肺癌是发病率和死亡率最高的恶性肿瘤，目前还没有合适的分子诊断工具可以预测肺癌的转移复发。CPE△是最近被鉴定出来的一个转移相关蛋白，本室的前期研究表明，在60%的肺腺癌组织中可以检测到CPE△N表达，CPE△N表达组病例的复发转移率显著高于CPE△N非表达组。在高转移肺癌细胞株中抑制CPE△N表达，细胞的浸润能力显著下降，CPE△N能够促进Wnt通路的活化。此外，在肺癌中我们还发现了一个新的CPE异构体T-CPE，其生物学功能尚不清楚。本研究拟扩大样本量，进一步确证CPE△N和T-CPE表达与肺腺癌复发、转移及预后不良的相关性。并采用报告基因、Real-time PCR、Western Blot及细胞侵袭等技术探明CPE△N、T-CPE参与Wnt信号调控的可能分子机制。我们的研究结果可能为肺癌转移复发找到新的标志分子，并有助于医生对患者分层，推进治疗的个性化进程。

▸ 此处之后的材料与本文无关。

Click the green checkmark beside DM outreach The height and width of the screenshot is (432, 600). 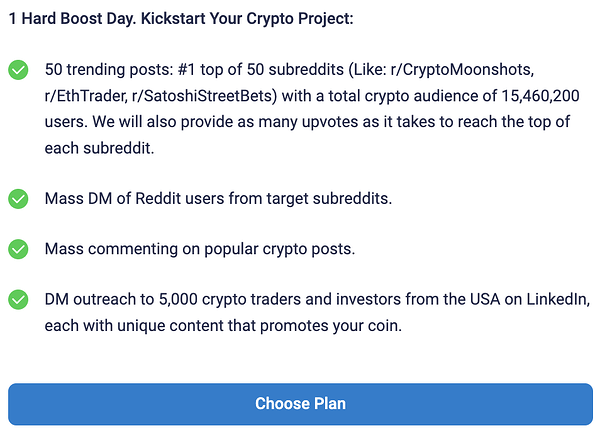tap(18, 300)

Lung cancer is one of the malignant tumors with the highest morbidity and mortality rates. There are no ideal molecular diagnostic tools that can predict metastasis and recurrence of lung cancer. CPE△N has recently been identified as a metastasis-associated protein. Our previous studies have shown that expression of CPE△N can be detected in 60% of lung adenocarcinoma samples. Among lung adenocarcinoma patients, recurrence rate and metastasis rate of CPE△N positive group was significantly higher than the rates of CPE△N negative group. Inhibition of CPE△N expression in highly metastatic lung cancer cell lines resulted in significantly decreased cell infiltration capacity. We also proved that CPE△N contributes to the activation of the Wnt signaling pathway. Interestingly, we found T-CPE, a new CPE variant, in lung cancer samples. The biological functions of T-CPE need to be clarified. In this study, we plan to further expand the number of samples, and verify whether CPE△N and T-CPE can be used as molecular markers to predict recurrence, metastasis, or poor prognosis of lung adenocarcinoma patients. We will also further clarify possible molecular mechanisms that involved in the regulation of Wnt signaling pathway by CPE△N and T-CPE. Our study might lead to the discovery of new molecular markers to predict recurrence or metastasis of lung adenocarcinoma patients. These finding could be a key guide in individualizing their cancer care to improve outcome.